◆ TASK OBJECTIVE
Repeat all of the data precisely.

Saved data entries
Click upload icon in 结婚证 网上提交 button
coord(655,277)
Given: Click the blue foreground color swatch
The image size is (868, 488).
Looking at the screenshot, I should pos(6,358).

◆ SOLVED EXERCISE
Click upload icon in 结婚证 网上提交 button
coord(655,277)
Given: Click the blue foreground color swatch
The image size is (868, 488).
Looking at the screenshot, I should pos(6,358).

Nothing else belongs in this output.